Supermassive Black Holes Integral to Star Formation, Study Finds.

When a younger galaxy blazes to life, stars are formed at an impressively rapid rate. However, this star production eventually completely comes to a stop and for a long time, researchers did not know why. Now, according to a study released by NATURE, researchers may have honed in on their reason and it has everything to do with phenomena known as supermassive black holes. Supermassive black holes, as it turns out, are not only integral to the formation of stars — but they are necessary for the formation of stars in the largest of galaxies.

Within every single massive galaxy in existence, there is a supermassive black hole right in the dead center of it. These supermassive black holes are found by monitoring gravitational effects on all of the stars within the galaxy as well as through a concept called ‘energetic radiation’. by way of the active galactic nucleus. Researchers have long looked to these supermassive black holes as integral in the cooling down of a galaxy which would naturally lead to several other byproducts — including the disruption of star formation.
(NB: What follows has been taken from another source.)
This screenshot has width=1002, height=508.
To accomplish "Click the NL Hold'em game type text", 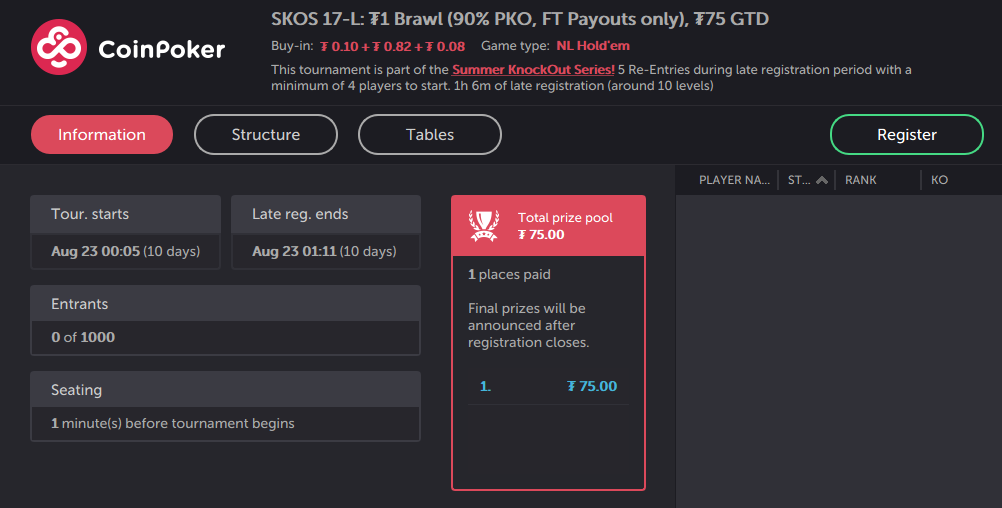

Jean Brodie is one of the lead researchers behind the latest supermassive black hole study released by Nature. Brodie works as an Astronomy Professor and Astrophysics Professor at UC Santa Cruz and she is cited as the co-author of the study. Brodie says of their work, “We’ve been dialing in the feedback to make the simulations work out, without really knowing how it happens.” Brodie is talking about the research and experiments that they have been simulating in order to find what could be causing stars to quit forming. Brodie goes on to say, “This is the first direct observational evidence where we can see the effect of the black hole on the star formation history of the galaxy.”

Ignacio Martin-Navarro is the lead author of the paper and he is a researcher at UC Santa Cruz, as well. Martin-Navarro and his team have been centrally focused on massive galaxies and star formations and this paper represents a huge boost in their research. Throughout the paper, the team relied on spectroscopy in order to measure wavelength readings. They also used computer simulations in order to shift through this data in order to come to more accurate conclusions. What they found, fundamentally, was that as the supermassive black hole controlled the influx of extraneous gas and heat, stars quit forming thus leading to a stable galaxy.